== Excerpted records ==

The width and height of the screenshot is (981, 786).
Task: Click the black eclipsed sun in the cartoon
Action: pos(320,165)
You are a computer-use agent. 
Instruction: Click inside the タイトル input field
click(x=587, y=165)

===
== Excerpted records ==

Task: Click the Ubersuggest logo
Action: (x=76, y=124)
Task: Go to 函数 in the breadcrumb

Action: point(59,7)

===

**Written task**. Recast the listing lines between the line holding "The width and" and the line holding "click(x=587, y=165)", inclusive, as a JSON list of strings with one string per line and blank lines omitted.

**Expected output**.
[
  "The width and height of the screenshot is (981, 786).",
  "Task: Click the black eclipsed sun in the cartoon",
  "Action: pos(320,165)",
  "You are a computer-use agent. ",
  "Instruction: Click inside the タイトル input field",
  "click(x=587, y=165)"
]